By Arré Bench May. 19, 2020
As Mumbai prepares 76,000 beds for Covid-19 patients, many of the city's most famous locations have been turned into modular hospitals. This includes places like Mahalaxmi Racecourse, Nehru Planetarium, Mahim Nature Park, and National Sports Club of India.
Ever since India entered a nationwide lockdown to prevent the spread of coronavirus in March, the country’s crowded cities have worn a deserted look. In Mumbai, known as the city that never sleeps, many shops lining the streets have had their shutters down and the roads, so often choked with vehicular traffic, have appeared mostly empty except for a few citizens going about their business. And now, as the state braces for a peak in its number of positive Covid-19 cases, some of Mumbai’s most recognisable landmarks have also been transformed into isolation centres to treat patients.
76,000 #COVIDー19 isolation beds coming up.

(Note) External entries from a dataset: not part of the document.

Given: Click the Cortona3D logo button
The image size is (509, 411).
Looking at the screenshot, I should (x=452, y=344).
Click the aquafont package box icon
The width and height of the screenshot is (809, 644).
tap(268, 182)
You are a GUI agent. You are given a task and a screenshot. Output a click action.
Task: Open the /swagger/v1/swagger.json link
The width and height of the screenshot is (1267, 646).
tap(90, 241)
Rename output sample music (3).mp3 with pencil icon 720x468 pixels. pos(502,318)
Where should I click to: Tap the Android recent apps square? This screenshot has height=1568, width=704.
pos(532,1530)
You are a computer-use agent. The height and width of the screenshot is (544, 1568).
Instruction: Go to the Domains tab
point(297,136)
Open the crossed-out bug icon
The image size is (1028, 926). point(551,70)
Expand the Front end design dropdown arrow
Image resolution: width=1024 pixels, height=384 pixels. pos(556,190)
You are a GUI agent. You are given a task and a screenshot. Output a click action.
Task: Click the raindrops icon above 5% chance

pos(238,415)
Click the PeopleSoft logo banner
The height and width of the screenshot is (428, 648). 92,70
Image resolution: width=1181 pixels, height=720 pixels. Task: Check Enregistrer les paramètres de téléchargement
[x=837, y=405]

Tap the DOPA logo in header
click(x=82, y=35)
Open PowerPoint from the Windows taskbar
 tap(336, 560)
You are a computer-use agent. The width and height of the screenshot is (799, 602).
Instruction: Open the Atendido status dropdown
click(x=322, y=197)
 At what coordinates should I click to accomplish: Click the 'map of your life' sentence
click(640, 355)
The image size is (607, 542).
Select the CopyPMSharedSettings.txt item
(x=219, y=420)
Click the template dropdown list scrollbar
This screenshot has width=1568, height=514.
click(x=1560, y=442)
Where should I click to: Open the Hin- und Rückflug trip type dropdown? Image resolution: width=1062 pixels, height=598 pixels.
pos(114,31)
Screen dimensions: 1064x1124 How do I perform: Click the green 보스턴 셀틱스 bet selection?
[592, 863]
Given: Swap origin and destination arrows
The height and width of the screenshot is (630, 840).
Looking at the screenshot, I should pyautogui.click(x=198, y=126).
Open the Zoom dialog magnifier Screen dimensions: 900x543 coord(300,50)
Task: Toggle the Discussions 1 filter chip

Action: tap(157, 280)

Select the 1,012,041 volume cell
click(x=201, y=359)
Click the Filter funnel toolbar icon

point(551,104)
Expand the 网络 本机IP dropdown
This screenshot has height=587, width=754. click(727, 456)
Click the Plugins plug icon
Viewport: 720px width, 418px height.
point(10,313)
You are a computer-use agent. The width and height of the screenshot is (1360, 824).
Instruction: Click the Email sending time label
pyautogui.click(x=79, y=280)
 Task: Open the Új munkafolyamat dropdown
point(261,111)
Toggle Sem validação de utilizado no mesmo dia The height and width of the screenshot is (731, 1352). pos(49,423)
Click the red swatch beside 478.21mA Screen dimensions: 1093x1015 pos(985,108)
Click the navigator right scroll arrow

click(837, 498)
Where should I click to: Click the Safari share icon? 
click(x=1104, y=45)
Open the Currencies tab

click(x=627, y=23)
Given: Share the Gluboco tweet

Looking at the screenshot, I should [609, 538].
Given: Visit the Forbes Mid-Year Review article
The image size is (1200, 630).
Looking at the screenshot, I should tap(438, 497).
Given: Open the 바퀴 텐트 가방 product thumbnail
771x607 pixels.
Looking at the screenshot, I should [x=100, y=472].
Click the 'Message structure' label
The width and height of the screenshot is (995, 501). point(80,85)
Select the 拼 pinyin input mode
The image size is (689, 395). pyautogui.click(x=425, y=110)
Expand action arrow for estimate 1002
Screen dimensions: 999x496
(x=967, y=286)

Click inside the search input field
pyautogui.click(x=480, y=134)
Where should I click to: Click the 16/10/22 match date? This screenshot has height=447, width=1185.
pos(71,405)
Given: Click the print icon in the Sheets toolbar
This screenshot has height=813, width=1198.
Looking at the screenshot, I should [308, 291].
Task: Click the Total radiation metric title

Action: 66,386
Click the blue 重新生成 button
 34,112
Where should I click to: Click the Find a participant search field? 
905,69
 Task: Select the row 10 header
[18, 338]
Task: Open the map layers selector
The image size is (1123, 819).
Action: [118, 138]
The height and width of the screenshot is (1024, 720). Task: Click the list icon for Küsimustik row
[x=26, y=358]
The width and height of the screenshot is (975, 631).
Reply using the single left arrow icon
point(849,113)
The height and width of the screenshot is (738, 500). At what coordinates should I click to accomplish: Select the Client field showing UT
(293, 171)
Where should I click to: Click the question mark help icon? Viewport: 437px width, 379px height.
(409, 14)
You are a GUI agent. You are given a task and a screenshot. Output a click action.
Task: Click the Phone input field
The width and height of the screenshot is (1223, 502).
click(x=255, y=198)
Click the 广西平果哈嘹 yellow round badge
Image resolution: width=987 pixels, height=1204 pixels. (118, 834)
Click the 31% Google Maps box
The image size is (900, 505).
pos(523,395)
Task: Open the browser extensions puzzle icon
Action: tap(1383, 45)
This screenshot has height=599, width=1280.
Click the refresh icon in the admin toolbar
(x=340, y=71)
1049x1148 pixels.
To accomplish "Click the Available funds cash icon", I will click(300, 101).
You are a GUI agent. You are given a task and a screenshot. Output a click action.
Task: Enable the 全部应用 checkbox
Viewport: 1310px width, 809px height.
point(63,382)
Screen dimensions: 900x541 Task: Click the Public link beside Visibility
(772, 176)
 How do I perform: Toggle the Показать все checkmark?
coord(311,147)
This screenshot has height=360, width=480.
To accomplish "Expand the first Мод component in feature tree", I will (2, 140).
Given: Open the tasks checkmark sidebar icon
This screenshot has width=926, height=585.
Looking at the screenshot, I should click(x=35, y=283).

Isolation centers at Mahalaxmi Racecourse, Nehru Science Center, Nehru Planetarium, Mahim Nature Park & NSCI as #COVIDー19 heads for May peak in Mumbai https://t.co/YJQfUYXOVT @MumbaiMirror
— Chaitanya Marpakwar चैतन्य मारपकवार (@ChaiMIRROR) May 5, 2020
Early in May, reports emerged of the city authorities plan to prepare 76,000 beds for patients throughout the city. This included places like Mahalaxmi Racecourse, Nehru Science Centre, Nehru Planetarium, Mahim Nature Park, and National Sports Club of India (NSCI), all spots that were earlier used as recreational spaces by the people of the city. That plan has been put into motion, and now, many of Mumbai’s most famous locations are the site of modular hospitals engaged in treating patients with Covid-19.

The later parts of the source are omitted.